Aïda Mendy peut enfin porter le nom de son père Marcel Dessailly…


La cour d’appel d’Aix-en-Provence a tranché. Selon l’AFP, la justice a en effet confirmé que l’ex-footballeur international français Marcel Desailly est le père d’une jeune femme de 25 ans, Aida Mendy. Cette dernière avait fait une ultime demande de reconnaissance de paternité, a-t-on appris vendredi auprès de l’avocat de la requérante. Dans son arrêt que s’est procuré l’AFP, la cour confirme le jugement du tribunal de grande instance de Toulon en première instance qui, en juin 2014, avait ordonné qu’Aïda Mendy, résidant à La Seyne-sur-mer, dans le Var, puisse porter le nom de Desailly et que cela soit transcrit au registre de l’état-civil.

«J’ai un père comme tout le monde, et il s’appelle Marcel Desailly»

Le tribunal de Toulon avait retenu le fait qu’en refusant de se soumettre à un test génétique, Marcel Desailly avait effectué «un aveu de paternité». L’ancien champion du monde, qui a beaucoup fait parler de lui au cours des récents jours après son arrivée très commentée sur les réseaux sociaux, a en effet refusé à quatre reprises de se soumettre à un tel test demandé par le tribunal depuis 2012.

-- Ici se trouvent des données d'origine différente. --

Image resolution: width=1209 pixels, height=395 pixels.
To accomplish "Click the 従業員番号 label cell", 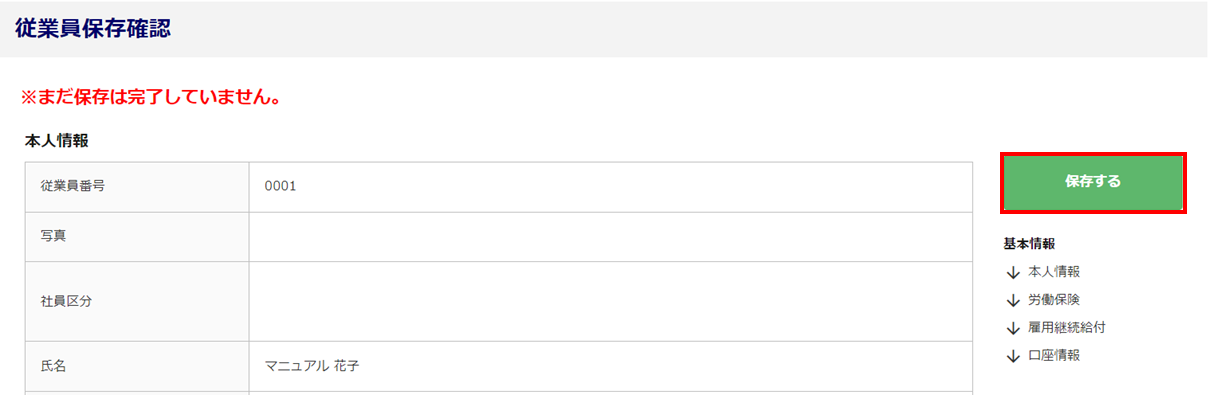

«C’est le triomphe du droit contre l’hypocrisie, M. Marcel Desailly essaie de se défausser de ses devoirs de père», a déclaré l’avocat de la jeune femme, Me Frédéric Casanova, soulignant que sa cliente ne demandait «rien, en dehors de la reconnaissance de paternité».
Aïda Mendy souhaitait, en présentant cette requête, «mettre un terme à 23 années de souffrance», selon Me Casanova. En vertu d’un jugement de mars 2000, la mère de la jeune femme avait bénéficié d’une pension alimentaire versée par le sportif de 47 ans jusqu’à ce que Aïda soit majeure. En juillet 2014, Aïda Mendy s’était confiée dans les colonnes du quotidien «Nice-Matin» pour évoquer cette bataille judiciaire.
«Je veux simplement que le nom de mon père apparaisse sur mon acte d’état civil. J’ai un père comme tout le monde et il s’appelle Marcel Desailly. J’ai lu des commentaires blessants qui laissaient entendre que j’en avais après son argent. C’est totalement faux. Lorsque j’étais enfant, il a été condamné par la justice à verser des subsides pour frais d’éducation comme tout père. Maintenant je suis majeure. Je n’ai droit à rien. Cette action, comme le souligne mon avocat, n’a aucune conséquence financière pour lui. Ma démarche est dénuée de tout fondement financier.»